BorgBackup is quite simple to use. First you have to initialize a repository, which will contain your backups:

 > borg init ssh://user@pi_hostname:port/path/to/backups -e authenticated

This will prompt you for a passphrase. It will also generate a keyfile, which you should export and keep safe on other machines:

> borg key export ssh://user@pi_hostname:port/path/to/backups

Then, to start the actual backup process:

> borg create --stats --progress --exclude "pattern_to_exclude*" ssh://user@pi_hostname:port/path/to/backups::archive_name ./folder1 ./folder2 ./folder3

The archive_name corresponds to one instance when you backed up everything. If the next day you rerun the command with archive_name2, it will compare all the chunks and transmit only the ones that have changed or which are new. Then you will be able to restore both archives, with BorgBackup doing the right thing in the background to show you only the items that were backed up in that archive.

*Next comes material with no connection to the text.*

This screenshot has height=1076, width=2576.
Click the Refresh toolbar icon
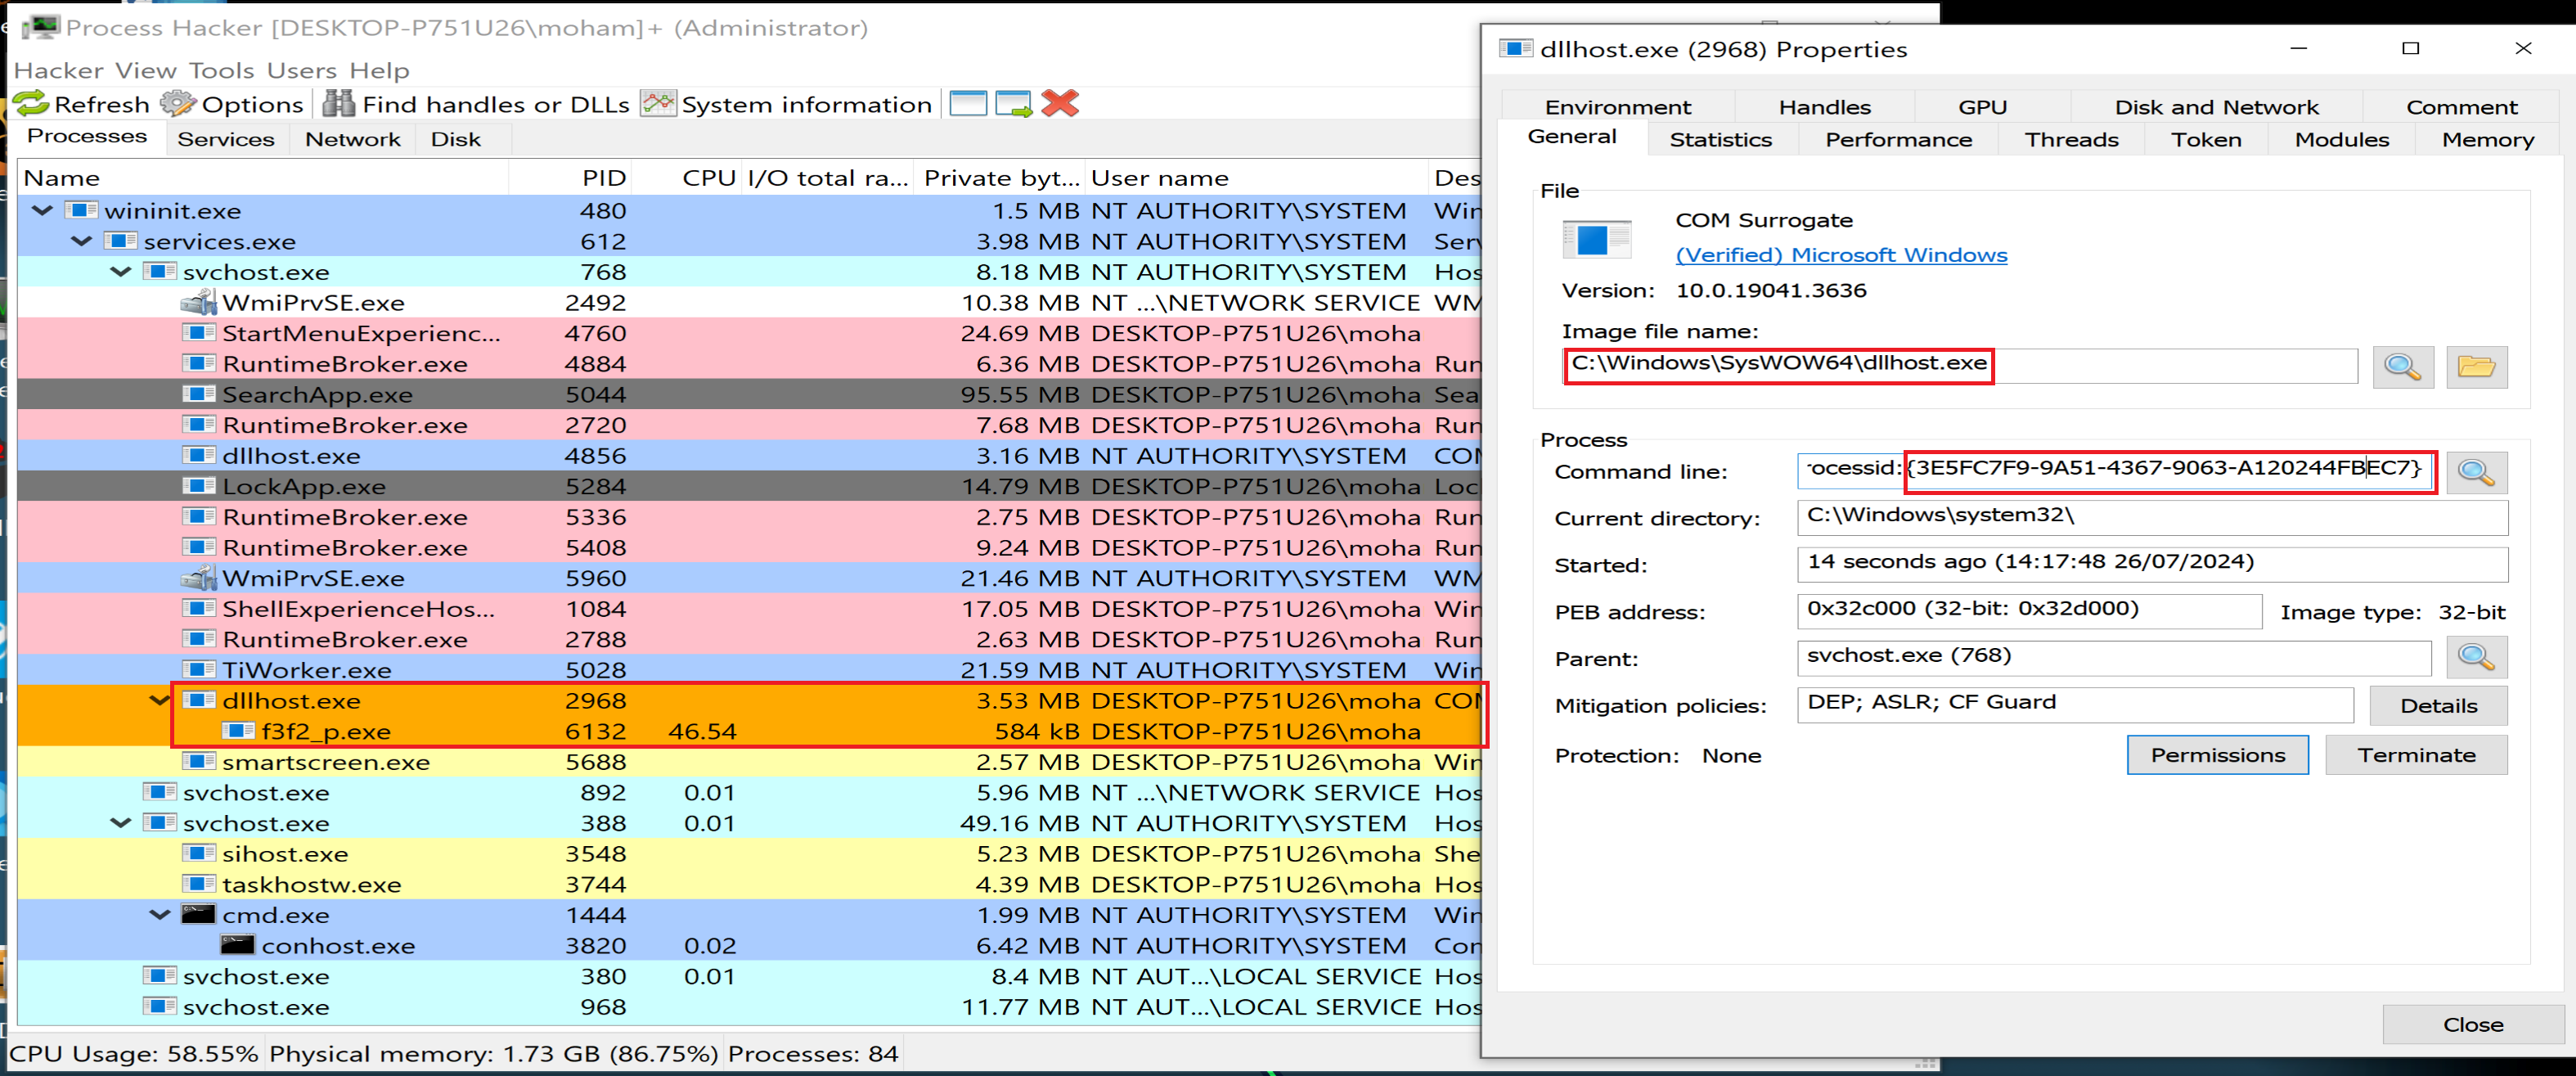point(32,104)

The cool thing about Borg is that if a backup stops while in progress, it can easily resume at any time.

I added command to a cron job (actually, the Synology Task Scheduler) to run it daily and now I have daily, efficient backups.

#/bin/sh
# Archive name schema
DATE=$(date --iso-8601)
echo "Starting backups for $DATE"
export BORG_PASSCOMMAND="cat ~/.borg-passphrase"
/usr/local/bin/borg create --stats --exclude "pattern_to_exclude*" ssh://user@pi_hostname:port/path/to/backups::$DATE ./folder1 ./folder2 ./folder3

The .borg-passphrase file contains my passphrase and has the permission set to 400 (read only by my user). Borg then reads the passphrase from that environment variable, so no user input is necessary.

Now I get the following report by email every morning:

Duration: 4 minutes 22.54 seconds
Number of files: 281990

			Original size      Compressed size    Deduplicated size
This archive:              656.97 GB            646.90 GB             12.51 MB

Not bad. Borg sweeps 656 GB of data in 4.5 minutes, determines that there is only 13 MB of new data and sends only that over the network.

I feel much more confident about this solution than about the previous one! Here's to not changing it too often!